Neverending Story?

Recovery is still, as always, a work-in-progress, seemingly ad infinitum at that. If I had any doubt, if I imagined that I was in the final stretches of my healing journey, the past couple of weeks have shaken me – sometimes quite literally – up and straight out of that reverie.

Hello again, goes the sharp tingle, as it razzmatazzes up and down my left arm.

No way am I done with you, shrieks my pubic bone.

Not a chance, cramps the back of my half-slumbering left leg.

Anchor still firmly wedged into backside, roars my sacrum.

Oh, the chorus of unwanteds, my body’s caste of undesirables.

My Left Foot: Like Walking on (Egg-) Shells

Daring to wish that my ever-present pain-conductors pack it all in and beat a hasty retreat into the past; cut the sting off my daily living; and hand me back my higher-functioning body.

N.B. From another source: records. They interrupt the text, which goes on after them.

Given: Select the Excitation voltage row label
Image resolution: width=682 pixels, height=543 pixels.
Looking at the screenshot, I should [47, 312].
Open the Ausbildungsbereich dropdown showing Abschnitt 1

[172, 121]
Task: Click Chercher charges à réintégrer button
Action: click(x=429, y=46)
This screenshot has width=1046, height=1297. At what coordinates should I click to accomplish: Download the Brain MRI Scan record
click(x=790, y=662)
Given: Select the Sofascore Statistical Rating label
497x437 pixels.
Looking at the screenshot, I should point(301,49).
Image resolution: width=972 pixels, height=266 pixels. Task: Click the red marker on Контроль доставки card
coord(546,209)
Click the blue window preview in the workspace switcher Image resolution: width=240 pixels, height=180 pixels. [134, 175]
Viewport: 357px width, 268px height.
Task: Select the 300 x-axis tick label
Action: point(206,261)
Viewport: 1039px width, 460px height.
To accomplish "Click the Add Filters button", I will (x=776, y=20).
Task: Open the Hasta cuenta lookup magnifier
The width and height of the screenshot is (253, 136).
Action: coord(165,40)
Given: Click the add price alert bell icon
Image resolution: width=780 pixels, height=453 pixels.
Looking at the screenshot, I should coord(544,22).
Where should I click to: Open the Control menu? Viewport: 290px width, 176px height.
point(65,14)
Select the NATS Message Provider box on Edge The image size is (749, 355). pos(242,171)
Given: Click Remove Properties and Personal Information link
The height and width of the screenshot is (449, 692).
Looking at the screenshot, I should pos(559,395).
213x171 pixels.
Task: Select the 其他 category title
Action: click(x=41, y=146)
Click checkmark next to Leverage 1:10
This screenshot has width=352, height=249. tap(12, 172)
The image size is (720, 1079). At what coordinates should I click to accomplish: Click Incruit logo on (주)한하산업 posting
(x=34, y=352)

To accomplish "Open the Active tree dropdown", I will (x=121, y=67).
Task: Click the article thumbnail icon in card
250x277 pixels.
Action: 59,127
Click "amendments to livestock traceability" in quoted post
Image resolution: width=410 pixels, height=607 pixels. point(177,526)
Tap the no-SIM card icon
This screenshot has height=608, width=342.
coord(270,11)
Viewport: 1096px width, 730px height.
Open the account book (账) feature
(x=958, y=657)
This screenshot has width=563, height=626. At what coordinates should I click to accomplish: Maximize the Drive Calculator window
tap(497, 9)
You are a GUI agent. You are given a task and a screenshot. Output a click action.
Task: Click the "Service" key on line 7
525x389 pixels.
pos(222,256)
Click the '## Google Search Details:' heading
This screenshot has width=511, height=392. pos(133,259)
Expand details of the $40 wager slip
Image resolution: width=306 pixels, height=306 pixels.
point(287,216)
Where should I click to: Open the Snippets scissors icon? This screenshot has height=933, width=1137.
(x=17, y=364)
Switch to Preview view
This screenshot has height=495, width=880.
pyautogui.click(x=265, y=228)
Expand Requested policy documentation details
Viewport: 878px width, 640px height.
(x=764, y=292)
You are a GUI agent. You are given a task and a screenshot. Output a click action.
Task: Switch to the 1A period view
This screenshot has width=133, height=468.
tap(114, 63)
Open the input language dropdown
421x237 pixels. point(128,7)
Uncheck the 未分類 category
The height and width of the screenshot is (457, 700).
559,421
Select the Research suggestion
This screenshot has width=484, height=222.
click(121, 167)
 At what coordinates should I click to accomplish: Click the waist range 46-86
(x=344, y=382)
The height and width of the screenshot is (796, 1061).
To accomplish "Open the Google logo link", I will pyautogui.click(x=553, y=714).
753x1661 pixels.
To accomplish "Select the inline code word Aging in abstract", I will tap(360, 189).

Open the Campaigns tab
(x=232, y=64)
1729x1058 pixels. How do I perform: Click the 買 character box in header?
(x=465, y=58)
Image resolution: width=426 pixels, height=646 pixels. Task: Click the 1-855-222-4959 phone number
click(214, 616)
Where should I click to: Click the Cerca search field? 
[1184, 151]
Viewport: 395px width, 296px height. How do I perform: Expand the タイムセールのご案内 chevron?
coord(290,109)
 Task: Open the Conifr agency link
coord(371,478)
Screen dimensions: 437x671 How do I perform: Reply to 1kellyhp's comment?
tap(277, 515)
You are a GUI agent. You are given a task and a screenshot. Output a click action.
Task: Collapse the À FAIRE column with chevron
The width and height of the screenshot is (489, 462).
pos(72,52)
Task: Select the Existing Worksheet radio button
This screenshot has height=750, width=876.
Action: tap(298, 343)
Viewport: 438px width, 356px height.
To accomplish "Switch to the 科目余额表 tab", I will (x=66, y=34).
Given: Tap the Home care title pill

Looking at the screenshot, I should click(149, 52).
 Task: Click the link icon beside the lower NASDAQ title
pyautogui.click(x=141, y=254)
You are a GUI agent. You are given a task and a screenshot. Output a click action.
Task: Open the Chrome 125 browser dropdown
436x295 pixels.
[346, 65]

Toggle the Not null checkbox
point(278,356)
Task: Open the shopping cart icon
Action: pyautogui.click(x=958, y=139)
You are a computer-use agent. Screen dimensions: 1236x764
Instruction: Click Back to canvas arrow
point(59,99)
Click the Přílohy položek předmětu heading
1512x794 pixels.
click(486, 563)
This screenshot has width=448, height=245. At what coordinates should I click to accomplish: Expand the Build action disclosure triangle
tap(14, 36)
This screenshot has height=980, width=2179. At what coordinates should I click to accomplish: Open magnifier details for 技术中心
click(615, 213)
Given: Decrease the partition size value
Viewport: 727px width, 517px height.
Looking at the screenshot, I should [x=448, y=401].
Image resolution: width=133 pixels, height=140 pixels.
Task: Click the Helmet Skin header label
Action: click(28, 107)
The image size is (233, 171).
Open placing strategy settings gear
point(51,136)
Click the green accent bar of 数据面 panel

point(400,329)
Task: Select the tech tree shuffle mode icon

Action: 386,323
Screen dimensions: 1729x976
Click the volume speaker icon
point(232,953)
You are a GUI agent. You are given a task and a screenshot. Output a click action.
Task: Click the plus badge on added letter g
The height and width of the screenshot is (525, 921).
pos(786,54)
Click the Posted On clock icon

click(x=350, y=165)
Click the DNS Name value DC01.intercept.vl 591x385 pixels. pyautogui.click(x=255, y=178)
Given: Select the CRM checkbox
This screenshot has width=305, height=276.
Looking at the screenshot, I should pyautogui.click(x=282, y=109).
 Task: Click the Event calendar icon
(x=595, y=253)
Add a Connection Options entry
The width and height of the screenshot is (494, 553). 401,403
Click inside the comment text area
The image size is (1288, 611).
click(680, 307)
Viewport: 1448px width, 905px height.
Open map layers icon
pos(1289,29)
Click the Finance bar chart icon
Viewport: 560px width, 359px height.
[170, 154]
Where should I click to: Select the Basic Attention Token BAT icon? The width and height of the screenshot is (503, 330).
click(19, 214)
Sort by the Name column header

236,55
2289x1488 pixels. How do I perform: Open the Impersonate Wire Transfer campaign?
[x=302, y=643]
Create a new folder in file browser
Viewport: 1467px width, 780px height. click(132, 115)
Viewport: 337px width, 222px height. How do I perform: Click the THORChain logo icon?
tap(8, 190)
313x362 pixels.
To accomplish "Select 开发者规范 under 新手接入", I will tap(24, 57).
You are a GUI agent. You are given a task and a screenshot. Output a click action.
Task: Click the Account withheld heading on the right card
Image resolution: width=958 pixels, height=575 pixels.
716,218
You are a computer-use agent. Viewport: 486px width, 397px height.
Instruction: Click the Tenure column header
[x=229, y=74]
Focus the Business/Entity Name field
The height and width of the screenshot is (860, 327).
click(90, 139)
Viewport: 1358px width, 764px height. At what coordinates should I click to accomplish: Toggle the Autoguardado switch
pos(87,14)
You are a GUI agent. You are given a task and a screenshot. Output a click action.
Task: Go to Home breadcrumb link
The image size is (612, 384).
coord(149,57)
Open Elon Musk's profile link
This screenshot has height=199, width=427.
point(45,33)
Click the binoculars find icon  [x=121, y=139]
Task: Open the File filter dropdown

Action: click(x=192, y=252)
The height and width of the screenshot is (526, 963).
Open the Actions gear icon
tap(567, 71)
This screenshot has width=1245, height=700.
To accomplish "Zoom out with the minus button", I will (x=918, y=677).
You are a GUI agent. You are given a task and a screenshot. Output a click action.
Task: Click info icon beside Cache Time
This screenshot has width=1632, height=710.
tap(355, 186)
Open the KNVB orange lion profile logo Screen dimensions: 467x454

Where to find now, the comfort of cooling my sweaty feet on freshly-washed floor tiles – when thinly-padded skin precludes barefooting of any kind, for (almost) any reason, at all? How to find a still-elusive natural gait, without vesting focus and intention in every step, body erect, correcting the subtle limp that a shortened leg has bequeathed?

Thoughts that remain deeply embedded, rarely-spoken dream-bits: Legs that sweep along in balanced rhythm; a left foot that touches smooth silky sand rather than sharp, craggy patches jutting upwards each step of the way; a sacrum that undulates with the movement of my limbs, rather than with the stiffness and weight of molten lead.

The ebb and flow of healing. More to come.


  1. Yikes. Thanks for sharing this with us. What’s the longest you can go without feeling one (or more) of these things? I think making art out of/from it all is a wonderful idea.

    We just made our first visit to Montreal with Molly, believe it or not – it only took seven years. I chuckled with you and Orit as I noticed how exotic it all was for us – trying to speak a new language, the Mont Real playground with strange structures for playing (and Molly making fast friends with someone in a new language), a buckwheat crepe at the Little Italy Marche, strange money that made us feel like we were playing “store,” the Chinese bakery where we picked up a tray and piled on mysterious pastries, lots of people smoking…even the brick streets and clip-clop of horse and buggy were thrilling for Molly. And all just two hours away! We’ve got to get out more!!

  2. When DID you finish the/your shelled leg? It is beautiful in that lighting…on the floor…in…? Where does it stand or lay now?
    I am so so sorry…that there is still so much pain…with each step…and yet so much of your writings do not allude to it at all!
    And so…I keep wishing you that each step moves you…towards TOTAL recovery my dearest sis…
    xo oj

  3. Reading many of your posts, I am surprised how much energy you have to study and experiance the Asian world.
    It is indeed sad that you still suffer so much.
    Ana and I are praying for your quick recovery.